Gender inequality remains a major driver of HIV vulnerability across Africa, particularly for adolescent girls and young mothers. The African Union (AU) has adopted frameworks like the Maputo Protocol and the AU Strategy for Gender Equality to ensure access to prevention and treatment, but implementation gaps persist. To address this, HIV prevention must become an essential part of comprehensive, gender-responsive maternal care.
The theme of World Breastfeeding Week 2025 underscores the importance of supporting breastfeeding through sustainable systems. These systems must also address the HIV-related needs of mothers and infants. This includes offering long-acting PrEP options, ensuring routine HIV testing during prenatal care, and embedding EID into immunisation schedules. Breastfeeding should be a safe and empowering act, free from stigma and risk, supported by access to diagnostics, informed choices, and respectful care.
A unified African response is essential.

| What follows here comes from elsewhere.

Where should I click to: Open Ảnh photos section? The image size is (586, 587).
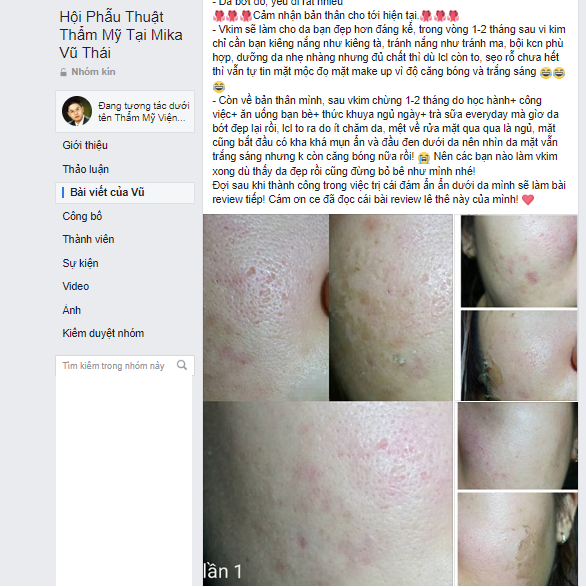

Community engagement, including religious and traditional leaders, and support for frontline health workers—many of whom are women—is critical. Governments and grassroots organizations must collaborate to ensure universal access to HIV prevention tools for all mothers. Transforming maternal and child health outcomes requires structural changes backed by coordinated partnerships and investment.
The AUC Women, Gender, and Youth Directorate and the Africa REACH Leadership Council reaffirm their commitment to enabling African women to live and lead free from HIV. As Pan-African Women’s Day and Breastfeeding Week are observed, the call to action is clear: implement inclusive policies and practices that safeguard maternal health, advance gender equality, and support a future where African women can nurture the next generation in health and dignity.